Cram Middle School students learn about Civil War through re-enactment
What better way for students to learn about the Civil War than to participate in it?
Nearly 250 seventh-graders at Cram Middle School, 1900 W. Deer Springs Way, battled for three hours last month as Union and Confederate soldiers. Water-soaked sponges substituted for musket and cannon fire.
The students, decked out in replica uniforms, formed regiments and brigades and marched and performed the same war tactics as the soldiers did 150 years earlier.
The event was sponsored by the Veterans of Foreign Wars, the Southern Nevada Living History Association and state park volunteers.
Accelerated history teacher Matt Funston and accelerated English and reading teacher Barbara Godby used the event as incentive to engage students in the subject matter they were learning.
“What I really enjoyed about the activity,” Funston said, “is that it incorporated English, reading and history. It taught them the importance of working as a unit, following orders and discipline. It went beyond just the text and put them into the role of a soldier. They learned all those interpersonal things you need to know to work with others.”
Godby’s students read Civil War literature and are preparing research essays this month on a Civil War-related topic of their choice.
Last month’s battle featured students from Funston’s and Godby’s classes, but they would like to include all 500 seventh-graders in a spring battle. They want to use the event as incentive for students, who would have to qualify through grades and behavior.
Ideally, they said, fall and spring Civil War battles would become a Cram tradition.
The Veterans of Foreign Wars School Civil War Education Program started three years ago at Hinman and Ullom elementary schools in the Henderson area. Retired Army Master Sgt. Jim Edwards and others in VFW Post 983 visited the schools as part of the Veterans in the Classroom program.
Burkholder Middle School in Henderson hosted a battle last May, too. The city of Henderson approached the VFW about hosting a battle between Burkholder and another middle school this year, Edwards said.
Eventually, Edwards said, he would like to spread the program to every school in the Clark County School District. Over time, he and other volunteers are becoming more efficient at training students.
Edwards’ experience at Cram showed him that students could learn in six to nine hours what used to take 12 to 14. Edwards and others trained students for three days leading up to the battles.
“We were tickled pink,” Edwards said of the experience at Cram. “We’re trying to get down to where you can show up in the morning and by the afternoon form units to fight a battle.”
Students are expected to admit when they are hit by a sponge and die accordingly. Students also must wait at least 20 seconds before firing a shot, about the time it took to reload a musket. And students must follow orders and stay in formation.
“We want to teach them as much as we can about leadership, honor, integrity and flexibility,” Edwards said. “We’re not going to tell you what the Civil War was like, we’re going to show you. That’s kind of our objective in a nutshell.”
These Civil War re-enactments can even be useful in math classes.

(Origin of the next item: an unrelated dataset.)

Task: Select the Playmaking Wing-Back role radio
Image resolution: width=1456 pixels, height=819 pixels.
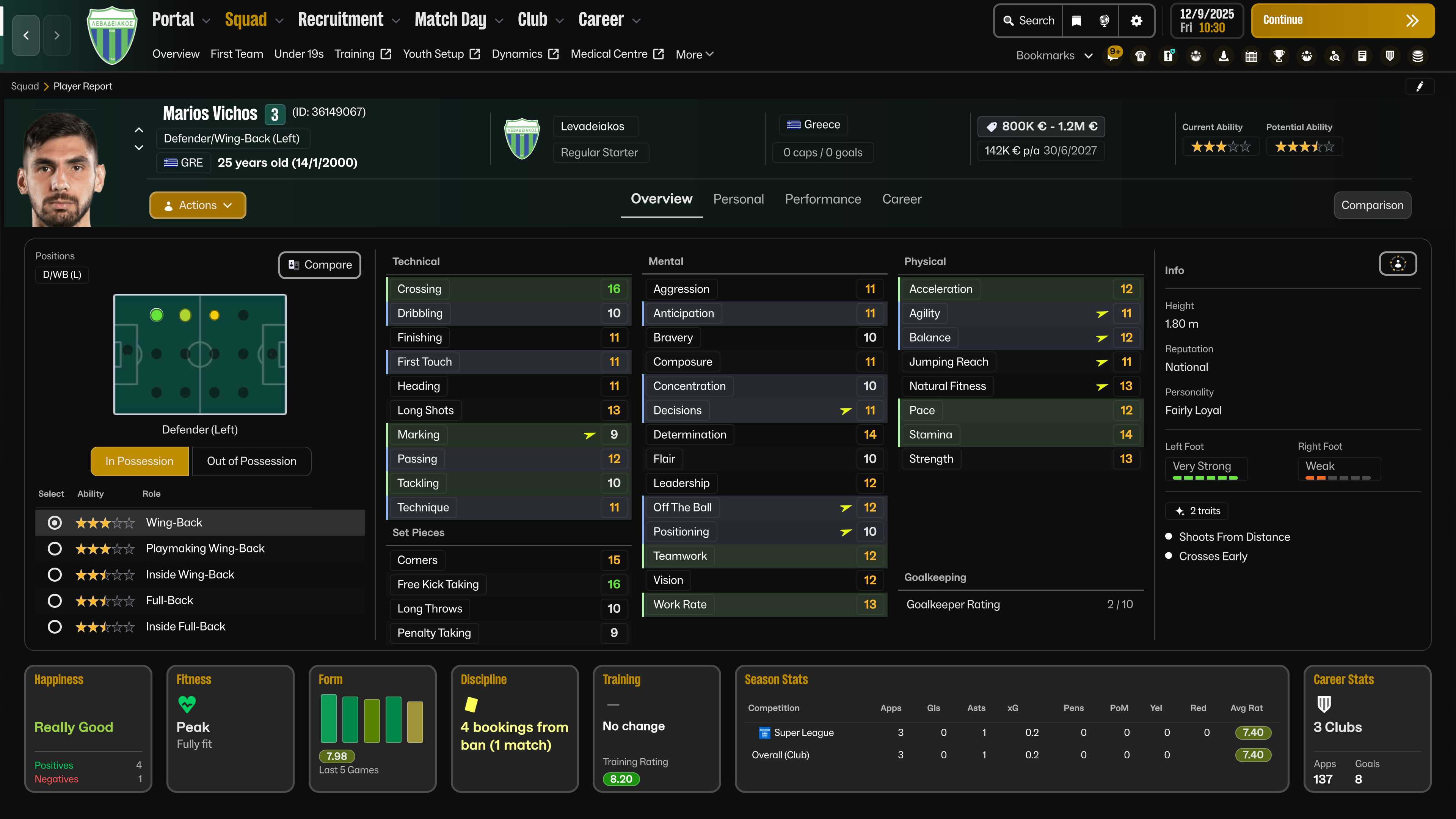Action: pyautogui.click(x=54, y=548)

Cram students are measuring the arc and distance of the artillery weapons to improve students’ accuracy in future battles.
“This tests them in so many ways we haven’t even realized how much they’re learning out there,” Edwards said. “It teaches them things that will bleed over into real life.”
At the end of the day, after hundreds of casualties, the fighting stopped. Both sides met in the middle and applauded one another.